When many people think of healthy grocery shopping, they picture spending a fortune at a high-end market.



But you don’t have to spend a lot of money to eat healthy. Investing a modest amount of time in shopping planning can make a difference in your health habits – and your savings.

“Shopping for healthy eating is a ‘back to basics’ strategy. The bulk of the budget should be spent on inexpensive building blocks rather than pricey high-sodium brand-name packaged products,” says Valerie Lawson, MS, RD, LDN, director of the Y’s Healthy Family Home.

Tips for success

  • Set a weekly food budget and track your spending.
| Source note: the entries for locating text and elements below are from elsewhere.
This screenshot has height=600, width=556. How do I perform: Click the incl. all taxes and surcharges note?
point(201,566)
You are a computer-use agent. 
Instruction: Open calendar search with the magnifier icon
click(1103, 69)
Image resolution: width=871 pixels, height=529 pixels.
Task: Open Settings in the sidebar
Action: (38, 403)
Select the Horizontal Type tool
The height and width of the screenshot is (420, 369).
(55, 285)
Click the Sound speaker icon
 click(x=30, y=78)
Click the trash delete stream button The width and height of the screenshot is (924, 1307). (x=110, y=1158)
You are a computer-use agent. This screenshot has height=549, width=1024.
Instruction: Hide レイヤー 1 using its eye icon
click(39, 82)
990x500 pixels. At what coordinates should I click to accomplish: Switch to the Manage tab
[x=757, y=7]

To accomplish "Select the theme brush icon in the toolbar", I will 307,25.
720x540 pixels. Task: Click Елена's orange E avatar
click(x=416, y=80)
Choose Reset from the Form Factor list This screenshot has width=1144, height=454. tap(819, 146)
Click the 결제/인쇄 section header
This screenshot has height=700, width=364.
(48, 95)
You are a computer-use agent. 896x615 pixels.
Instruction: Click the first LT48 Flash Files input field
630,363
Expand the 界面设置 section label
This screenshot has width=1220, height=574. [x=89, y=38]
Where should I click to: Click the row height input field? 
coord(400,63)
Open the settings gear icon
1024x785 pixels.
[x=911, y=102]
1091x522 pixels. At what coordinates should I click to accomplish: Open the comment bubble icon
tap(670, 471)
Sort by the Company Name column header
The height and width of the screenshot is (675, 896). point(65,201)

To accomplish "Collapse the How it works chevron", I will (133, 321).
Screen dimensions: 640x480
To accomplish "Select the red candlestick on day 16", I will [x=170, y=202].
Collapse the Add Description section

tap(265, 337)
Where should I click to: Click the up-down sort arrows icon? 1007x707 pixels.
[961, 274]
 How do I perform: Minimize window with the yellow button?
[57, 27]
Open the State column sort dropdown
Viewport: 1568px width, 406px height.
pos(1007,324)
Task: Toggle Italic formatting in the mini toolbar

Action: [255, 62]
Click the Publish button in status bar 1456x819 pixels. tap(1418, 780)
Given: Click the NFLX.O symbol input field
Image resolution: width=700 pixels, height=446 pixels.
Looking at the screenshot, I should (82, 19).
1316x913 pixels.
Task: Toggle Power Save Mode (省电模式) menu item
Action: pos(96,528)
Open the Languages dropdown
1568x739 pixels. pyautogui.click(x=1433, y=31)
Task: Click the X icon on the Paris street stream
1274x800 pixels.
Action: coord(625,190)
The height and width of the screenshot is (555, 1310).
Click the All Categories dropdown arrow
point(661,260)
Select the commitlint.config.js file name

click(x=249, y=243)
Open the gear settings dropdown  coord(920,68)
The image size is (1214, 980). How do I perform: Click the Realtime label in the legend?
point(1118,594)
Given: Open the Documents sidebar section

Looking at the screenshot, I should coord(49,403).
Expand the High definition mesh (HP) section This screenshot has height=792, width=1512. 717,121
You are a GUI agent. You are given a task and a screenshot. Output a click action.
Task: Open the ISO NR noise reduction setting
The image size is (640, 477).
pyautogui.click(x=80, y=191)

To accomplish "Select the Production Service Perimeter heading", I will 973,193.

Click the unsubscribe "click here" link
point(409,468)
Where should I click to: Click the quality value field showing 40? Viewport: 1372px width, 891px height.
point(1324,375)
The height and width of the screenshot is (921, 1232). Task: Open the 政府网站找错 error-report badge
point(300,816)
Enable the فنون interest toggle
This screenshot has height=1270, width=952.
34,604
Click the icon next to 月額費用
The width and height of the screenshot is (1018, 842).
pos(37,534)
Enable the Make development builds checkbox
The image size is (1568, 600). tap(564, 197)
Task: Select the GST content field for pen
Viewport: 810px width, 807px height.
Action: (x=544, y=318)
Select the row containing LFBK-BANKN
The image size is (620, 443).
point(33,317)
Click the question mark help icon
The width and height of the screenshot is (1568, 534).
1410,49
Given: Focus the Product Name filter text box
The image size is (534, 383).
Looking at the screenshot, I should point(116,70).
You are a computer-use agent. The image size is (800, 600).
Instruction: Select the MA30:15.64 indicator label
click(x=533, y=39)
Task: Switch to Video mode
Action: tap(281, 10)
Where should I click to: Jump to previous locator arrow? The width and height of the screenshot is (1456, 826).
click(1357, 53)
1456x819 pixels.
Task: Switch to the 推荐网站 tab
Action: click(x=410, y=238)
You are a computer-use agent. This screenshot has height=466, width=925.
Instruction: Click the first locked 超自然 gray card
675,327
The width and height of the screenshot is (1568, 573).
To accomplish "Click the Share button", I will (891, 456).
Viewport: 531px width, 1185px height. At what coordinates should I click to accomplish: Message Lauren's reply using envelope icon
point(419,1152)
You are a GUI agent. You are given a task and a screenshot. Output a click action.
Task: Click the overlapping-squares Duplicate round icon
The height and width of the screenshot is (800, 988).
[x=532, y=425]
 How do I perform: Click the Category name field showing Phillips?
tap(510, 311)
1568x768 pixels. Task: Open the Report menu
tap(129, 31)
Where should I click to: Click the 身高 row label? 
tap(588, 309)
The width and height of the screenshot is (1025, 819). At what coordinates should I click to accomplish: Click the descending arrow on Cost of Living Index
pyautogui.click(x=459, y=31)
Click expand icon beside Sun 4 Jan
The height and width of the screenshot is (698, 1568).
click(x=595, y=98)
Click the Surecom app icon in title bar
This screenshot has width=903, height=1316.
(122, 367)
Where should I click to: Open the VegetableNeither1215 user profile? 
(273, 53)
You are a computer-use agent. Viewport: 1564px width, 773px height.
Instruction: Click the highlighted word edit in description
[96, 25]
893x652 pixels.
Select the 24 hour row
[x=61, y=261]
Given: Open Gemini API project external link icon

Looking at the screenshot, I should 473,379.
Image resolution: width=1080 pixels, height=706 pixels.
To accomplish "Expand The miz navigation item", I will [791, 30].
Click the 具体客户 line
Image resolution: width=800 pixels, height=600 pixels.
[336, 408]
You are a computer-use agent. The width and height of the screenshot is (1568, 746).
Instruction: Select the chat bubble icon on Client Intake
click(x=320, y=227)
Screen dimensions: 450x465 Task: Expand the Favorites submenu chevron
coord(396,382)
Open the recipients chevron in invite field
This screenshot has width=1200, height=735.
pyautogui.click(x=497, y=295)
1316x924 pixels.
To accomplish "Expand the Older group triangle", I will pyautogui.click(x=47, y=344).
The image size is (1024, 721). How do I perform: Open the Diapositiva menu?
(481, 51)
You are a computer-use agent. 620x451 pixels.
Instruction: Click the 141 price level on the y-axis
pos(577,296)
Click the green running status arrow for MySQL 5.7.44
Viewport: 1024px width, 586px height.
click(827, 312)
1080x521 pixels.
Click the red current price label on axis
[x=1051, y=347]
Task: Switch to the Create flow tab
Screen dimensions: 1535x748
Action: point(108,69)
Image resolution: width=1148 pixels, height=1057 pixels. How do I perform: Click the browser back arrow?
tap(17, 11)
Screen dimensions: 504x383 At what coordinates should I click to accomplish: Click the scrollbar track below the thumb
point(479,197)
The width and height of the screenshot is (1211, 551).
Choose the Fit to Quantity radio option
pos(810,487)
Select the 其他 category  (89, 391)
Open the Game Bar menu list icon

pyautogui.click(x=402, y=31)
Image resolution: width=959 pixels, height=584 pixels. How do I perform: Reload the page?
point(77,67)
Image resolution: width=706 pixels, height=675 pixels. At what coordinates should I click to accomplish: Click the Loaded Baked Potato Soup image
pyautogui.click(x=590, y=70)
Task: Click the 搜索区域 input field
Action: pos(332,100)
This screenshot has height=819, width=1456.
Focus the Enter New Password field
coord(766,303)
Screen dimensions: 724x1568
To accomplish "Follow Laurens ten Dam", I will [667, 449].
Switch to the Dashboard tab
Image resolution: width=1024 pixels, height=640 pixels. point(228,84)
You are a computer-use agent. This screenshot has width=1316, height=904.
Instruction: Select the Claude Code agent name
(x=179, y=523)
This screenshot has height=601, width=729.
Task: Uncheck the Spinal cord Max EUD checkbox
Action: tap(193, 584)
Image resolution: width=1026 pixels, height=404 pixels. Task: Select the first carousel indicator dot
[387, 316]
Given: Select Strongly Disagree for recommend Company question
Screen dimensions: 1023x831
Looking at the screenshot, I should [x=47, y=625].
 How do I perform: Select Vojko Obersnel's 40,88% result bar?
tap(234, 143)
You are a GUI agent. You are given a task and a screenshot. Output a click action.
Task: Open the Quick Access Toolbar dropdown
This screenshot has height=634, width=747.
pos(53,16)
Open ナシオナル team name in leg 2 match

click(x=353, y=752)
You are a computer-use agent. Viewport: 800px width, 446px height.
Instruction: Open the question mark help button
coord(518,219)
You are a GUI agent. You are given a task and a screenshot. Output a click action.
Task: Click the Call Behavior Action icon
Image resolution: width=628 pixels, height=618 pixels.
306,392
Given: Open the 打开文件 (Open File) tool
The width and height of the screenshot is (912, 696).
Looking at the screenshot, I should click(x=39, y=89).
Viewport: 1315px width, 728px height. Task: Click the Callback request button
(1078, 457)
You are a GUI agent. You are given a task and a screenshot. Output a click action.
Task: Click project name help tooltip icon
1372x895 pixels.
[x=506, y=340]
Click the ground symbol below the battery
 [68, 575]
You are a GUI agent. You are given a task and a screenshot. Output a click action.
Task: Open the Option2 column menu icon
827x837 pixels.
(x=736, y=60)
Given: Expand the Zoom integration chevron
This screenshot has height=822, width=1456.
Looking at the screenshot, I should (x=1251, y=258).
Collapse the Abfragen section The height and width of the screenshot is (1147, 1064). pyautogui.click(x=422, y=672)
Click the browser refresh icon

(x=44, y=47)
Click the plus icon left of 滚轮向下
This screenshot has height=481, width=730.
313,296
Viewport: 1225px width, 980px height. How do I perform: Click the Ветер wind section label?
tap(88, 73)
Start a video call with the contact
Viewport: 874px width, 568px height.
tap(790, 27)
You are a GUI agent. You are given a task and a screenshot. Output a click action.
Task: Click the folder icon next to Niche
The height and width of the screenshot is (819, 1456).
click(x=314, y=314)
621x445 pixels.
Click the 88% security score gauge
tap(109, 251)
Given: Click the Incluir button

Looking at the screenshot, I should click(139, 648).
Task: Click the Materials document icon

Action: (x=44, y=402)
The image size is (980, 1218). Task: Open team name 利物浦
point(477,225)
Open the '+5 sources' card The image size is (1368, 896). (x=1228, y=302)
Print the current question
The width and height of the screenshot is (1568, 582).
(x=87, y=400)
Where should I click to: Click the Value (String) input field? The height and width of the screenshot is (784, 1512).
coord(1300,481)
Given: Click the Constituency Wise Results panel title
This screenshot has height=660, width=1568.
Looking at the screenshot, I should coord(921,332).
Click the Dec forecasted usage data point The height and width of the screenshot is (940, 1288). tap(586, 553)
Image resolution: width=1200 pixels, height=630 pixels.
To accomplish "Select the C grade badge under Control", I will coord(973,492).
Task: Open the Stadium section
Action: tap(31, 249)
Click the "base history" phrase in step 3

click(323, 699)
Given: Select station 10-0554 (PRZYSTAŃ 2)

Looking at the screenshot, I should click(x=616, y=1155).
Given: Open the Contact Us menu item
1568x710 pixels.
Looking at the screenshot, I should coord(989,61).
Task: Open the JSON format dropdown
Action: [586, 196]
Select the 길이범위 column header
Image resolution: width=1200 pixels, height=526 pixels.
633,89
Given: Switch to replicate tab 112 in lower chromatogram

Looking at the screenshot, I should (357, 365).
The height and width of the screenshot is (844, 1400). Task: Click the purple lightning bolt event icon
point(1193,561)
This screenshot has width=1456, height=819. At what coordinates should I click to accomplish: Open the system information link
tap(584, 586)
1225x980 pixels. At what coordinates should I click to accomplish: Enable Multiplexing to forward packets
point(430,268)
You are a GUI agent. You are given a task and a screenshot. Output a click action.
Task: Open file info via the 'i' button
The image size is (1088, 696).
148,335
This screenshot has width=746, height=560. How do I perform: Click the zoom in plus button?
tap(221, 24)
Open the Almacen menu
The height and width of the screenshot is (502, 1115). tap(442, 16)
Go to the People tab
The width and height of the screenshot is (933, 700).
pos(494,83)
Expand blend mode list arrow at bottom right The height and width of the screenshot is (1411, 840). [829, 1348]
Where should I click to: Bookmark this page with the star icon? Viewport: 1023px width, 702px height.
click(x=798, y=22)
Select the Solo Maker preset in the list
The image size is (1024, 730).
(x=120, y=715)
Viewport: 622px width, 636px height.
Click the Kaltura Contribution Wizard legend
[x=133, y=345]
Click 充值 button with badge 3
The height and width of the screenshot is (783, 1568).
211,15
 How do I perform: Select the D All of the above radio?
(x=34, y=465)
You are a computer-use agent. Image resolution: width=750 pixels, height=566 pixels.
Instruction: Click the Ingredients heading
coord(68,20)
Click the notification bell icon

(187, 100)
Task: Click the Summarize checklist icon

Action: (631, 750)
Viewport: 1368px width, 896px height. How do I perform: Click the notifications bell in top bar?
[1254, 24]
Many shoppers have no idea how much they really spend or what percentage of their expenses go toward non-essential items. Keep grocery receipts and review how you spent your money after each trip.
  • Don’t shop hungry. Running into the grocery store after work and picking up the kids is a recipe for disaster. It’s easy to give in to packaged foods, treats for cranky kids, and overspending.
  • Recruit the whole family to help develop a weekly menu. Seek healthy alternatives to family favorites – reduce salt intake, switch to whole grain pasta and add pureed veggies. Don’t forget to budget for fun – like a dinner out or a trip for ice cream. Knowing a family “treat” is scheduled for the weekend can limit impulses during the week.
  • Prepare a shopping list by category and in order of sections of your favorite store. Start in the produce aisle and move through the perimeter of the store. Only head to the inner aisles for specific items like canned fruit and vegetables or multigrain pasta. The more wandering, the more impulse buys – especially if you have kids in tow.
  • Allow time to compare prices of various labels and package sizes. Store brands frequently offer significant savings. Buying a larger size usually saves cents per ounce, but the opposite can also be true. Check specials – two 8-oz. packages on sale can be cheaper than one 16-oz. package. The few minutes you spend checking math in the aisles can add up to significant savings at checkout.
  • Make more now, save the rest for later. The more food you make at one time, the healthier you eat and the more you save. That means prepping meals ahead of time for later in the week instead of cooking convenience foods that are expensive and usually higher in fat and sodium. You can also clean, cut and freeze fresh veggies and fruits for later use.

Y collaborations support smart food choices

YMCA of the USA and Eli Lilly and Company have partnered to create Healthy Family Home to leverage two of the most powerful forces in health today – the family home and the proven impact of small, sustained changes. Healthy Family Home provides free resources, tools and support for families who are ready to take a positive step in living a healthier, happier life. And right here in Minnesota, local YMCAs and the University of Minnesota Extension created Cooking Matters® at the Store, which helps families make smart food choices on a limited budget through guided grocery store tours.